◆ **MATERIAL ERKUNDEN**
[1] Aus wie vielen Polizisten besteht laut dem Textauszug über die Flüchtlingsfrage die Sonderabteilung, die das türkische Innenministerium gegen Menschenschmuggel gebildet hat?
[2] Setze den Textauszug über die Flüchtlingsfrage und Tusks Besuch in der Türkei im Anschluss an seinen letzten Satz fort.

◆ **TEXTAUSZUG**

--*--

Istanbul/Athen/Brüssel. Der Druck auf Ankara wächst: Wenige Tage vor dem Sondergipfel zur Flüchtlingsfrage am kommenden Montag steht die Türkei unter Zugzwang, die Abwanderung von Hunderttausenden Menschen über türkisches Territorium nach Europa zu bremsen. EU-Ratspräsident Donald Tusk traf zu Beginn eines zweitägigen Besuchs in der Türkei am gestrigen Donnerstag mit Ministerpräsident Ahmet Davutoğlu zusammen – und nützte die Gelegenheit, Ankara zu verstärkten Anstrengungen in der Flüchtlingsfrage aufzurufen. Illegale Migranten zurück in die Türkei zu schicken würde das Geschäft der Schmuggler zerstören, so Tusk. Die Türken müssten aber selbst entscheiden, wie sie den Flüchtlingsstrom stoppen, betonte er. Der niederländische Premier, Mark Rutte, forderte gestern gar in einem Interview, die Zahl der aus der Türkei kommenden Migranten müsse „gegen null“ sinken. Die türkische Regierung wiederum argumentiert, sie unternehme alles, um den Strom zu bremsen. „Wir haben keinen Zauberstab“, sagte ein hochrangiger türkischer Regierungsvertreter wenige Stunden vor Tusks Ankunft vor Journalisten in Istanbul. Er verwies darauf, dass das Innenministerium bereits eine aus 3000 Polizisten bestehende Sonderabteilung zur Bekämpfung des Menschenschmuggels gebildet habe. Seit Jahresbeginn haben die türkischen Behörden nach eigenen Angaben mehr als 24.000 Flüchtlinge an der Überfahrt nach Griechenland gehindert. Laut Berichten aus Athen sind trotzdem im selben Zeitraum rund 120.000 Menschen von der Türkei nach Griechenland gelangt.

--*--

◆ **GESAMMELTE DATEN**
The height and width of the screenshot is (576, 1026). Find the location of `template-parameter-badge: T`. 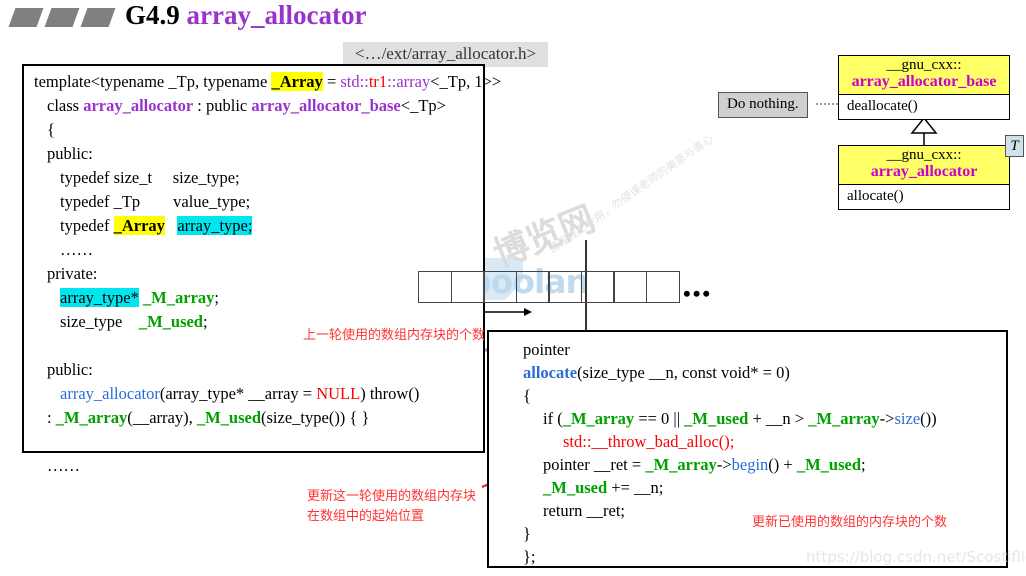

--*--

◆ **ERGEBNISSE IN REIHENFOLGE**
[1] Aus 3000 Polizisten.

[2]
Die EU will erreichen, dass die Türkei die Seegrenze mit Griechenland besser überwacht, wie sie das im Rahmen des Aktionsplans mit Brüssel im November zugesagt hat. Im Gegenzug erwartet die Türkei drei Milliarden Euro für Hilfsprojekte, die vor allem den inzwischen 2,7 Millionen Syrern im Land eine Perspektive bieten sollen, sowie Fortschritte bei den EU-Beitrittsgesprächen und Visafreiheit für türkische Reisende in der EU. Auch darüber müsse beim Gipfel am Montag geredet werden, sagte der türkische Regierungsvertreter. Doch die Türkei demonstriert nun auch ihre Entschlossenheit, zugesagte Verpflichtungen einzuhalten. Ab Juni soll das Land abgelehnte Asylbewerber zurücknehmen, die über sein Territorium in die EU gelangt sind.

Derzeit arbeitet Ankara an Rückführungsabkommen mit 14 Herkunftsländern der Flüchtlinge, um die aus Europa erwarteten Menschen weiterschicken zu können. Für die Türkei wird das Thema Rückführung immer wichtiger. Denn inzwischen stellen die Syrer, die als Bürgerkriegsflüchtlinge fest mit einem Asylstatus in Europa rechnen können, weniger als die Hälfte der Flüchtlinge, die über die Türkei nach Griechenland reisen. Von 120.000 Neuankömmlingen stammten 56.000 aus Syrien, 32.000 aus Afganistan, 20.000 aus dem Irak und jeweils rund 3700 aus dem Iran und aus Pakistan.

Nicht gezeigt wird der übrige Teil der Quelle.